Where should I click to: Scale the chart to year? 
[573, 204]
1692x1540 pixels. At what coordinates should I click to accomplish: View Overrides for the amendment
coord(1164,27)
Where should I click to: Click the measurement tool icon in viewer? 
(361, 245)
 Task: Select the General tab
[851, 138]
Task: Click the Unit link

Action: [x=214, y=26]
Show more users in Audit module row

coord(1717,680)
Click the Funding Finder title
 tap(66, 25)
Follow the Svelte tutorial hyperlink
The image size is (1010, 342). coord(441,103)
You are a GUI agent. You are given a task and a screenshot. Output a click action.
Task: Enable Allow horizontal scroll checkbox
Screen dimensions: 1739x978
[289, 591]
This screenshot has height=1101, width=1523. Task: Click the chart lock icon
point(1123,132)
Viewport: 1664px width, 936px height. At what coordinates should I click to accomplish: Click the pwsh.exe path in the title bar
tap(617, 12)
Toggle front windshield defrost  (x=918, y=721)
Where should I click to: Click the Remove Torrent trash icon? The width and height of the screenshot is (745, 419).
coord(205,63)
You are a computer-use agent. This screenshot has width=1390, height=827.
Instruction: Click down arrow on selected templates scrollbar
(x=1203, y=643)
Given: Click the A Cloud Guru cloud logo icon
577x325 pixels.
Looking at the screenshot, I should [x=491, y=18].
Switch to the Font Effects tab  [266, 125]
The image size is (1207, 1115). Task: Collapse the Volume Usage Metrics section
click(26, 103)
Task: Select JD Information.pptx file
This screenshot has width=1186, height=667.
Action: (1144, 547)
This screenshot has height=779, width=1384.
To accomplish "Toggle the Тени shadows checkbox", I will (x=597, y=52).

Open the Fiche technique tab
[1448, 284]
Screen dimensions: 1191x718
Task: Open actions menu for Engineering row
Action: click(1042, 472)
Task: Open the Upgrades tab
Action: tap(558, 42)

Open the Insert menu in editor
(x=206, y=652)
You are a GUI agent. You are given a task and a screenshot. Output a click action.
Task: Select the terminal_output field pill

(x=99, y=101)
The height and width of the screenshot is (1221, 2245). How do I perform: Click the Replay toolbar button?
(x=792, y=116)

○ ○ ○ ○

▸ **Task objective**
Among the lines of the records above, count those containing the word "Toggle", then give the number by itself.

▸ **Solution to this task**
2